TASK DESCRIPTION >>
List every line in the entries below that contains the word "checkbox".

DATASET RECORDS >>
● ● ●

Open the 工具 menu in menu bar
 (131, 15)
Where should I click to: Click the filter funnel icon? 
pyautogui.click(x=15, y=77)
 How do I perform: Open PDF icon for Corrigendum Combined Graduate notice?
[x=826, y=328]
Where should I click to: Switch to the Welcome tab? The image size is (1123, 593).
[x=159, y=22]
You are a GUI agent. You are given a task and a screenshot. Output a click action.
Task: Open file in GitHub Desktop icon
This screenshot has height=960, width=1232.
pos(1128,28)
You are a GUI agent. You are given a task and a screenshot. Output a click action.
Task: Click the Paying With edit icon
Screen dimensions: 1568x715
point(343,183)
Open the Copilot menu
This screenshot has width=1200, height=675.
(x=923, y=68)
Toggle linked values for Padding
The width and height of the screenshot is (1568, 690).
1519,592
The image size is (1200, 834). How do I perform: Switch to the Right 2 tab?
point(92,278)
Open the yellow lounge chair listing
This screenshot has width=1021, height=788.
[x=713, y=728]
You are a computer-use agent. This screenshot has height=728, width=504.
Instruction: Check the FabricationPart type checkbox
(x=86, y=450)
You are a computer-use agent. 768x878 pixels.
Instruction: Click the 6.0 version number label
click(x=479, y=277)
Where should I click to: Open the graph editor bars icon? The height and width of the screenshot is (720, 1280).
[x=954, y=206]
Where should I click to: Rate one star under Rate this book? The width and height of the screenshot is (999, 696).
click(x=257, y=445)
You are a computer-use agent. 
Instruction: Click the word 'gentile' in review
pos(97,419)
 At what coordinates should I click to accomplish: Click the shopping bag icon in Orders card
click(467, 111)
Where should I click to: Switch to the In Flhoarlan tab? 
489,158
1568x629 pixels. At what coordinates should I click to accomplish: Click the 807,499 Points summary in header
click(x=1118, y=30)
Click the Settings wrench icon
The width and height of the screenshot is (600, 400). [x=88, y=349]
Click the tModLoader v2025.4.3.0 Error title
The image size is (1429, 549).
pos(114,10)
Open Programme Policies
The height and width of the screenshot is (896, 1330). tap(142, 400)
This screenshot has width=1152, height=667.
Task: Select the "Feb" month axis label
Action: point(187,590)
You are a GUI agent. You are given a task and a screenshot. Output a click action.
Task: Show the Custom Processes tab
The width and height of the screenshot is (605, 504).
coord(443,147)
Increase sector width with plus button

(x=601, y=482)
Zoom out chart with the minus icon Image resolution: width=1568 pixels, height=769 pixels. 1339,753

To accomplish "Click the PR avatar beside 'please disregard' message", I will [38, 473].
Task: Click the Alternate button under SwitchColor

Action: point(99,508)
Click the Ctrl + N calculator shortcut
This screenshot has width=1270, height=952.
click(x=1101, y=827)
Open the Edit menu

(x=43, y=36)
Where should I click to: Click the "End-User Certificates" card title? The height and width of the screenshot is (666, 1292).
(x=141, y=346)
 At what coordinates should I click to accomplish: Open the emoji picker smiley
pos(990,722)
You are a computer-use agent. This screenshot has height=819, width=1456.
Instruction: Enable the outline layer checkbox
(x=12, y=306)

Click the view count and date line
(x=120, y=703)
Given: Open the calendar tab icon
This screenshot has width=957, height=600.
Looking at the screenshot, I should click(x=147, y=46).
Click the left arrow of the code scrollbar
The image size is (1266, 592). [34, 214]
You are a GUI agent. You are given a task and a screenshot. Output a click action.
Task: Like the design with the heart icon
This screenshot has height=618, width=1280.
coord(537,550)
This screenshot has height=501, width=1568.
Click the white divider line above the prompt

● ● ●

WORKED ANSWER >>
Instruction: Check the FabricationPart type checkbox
Instruction: Enable the outline layer checkbox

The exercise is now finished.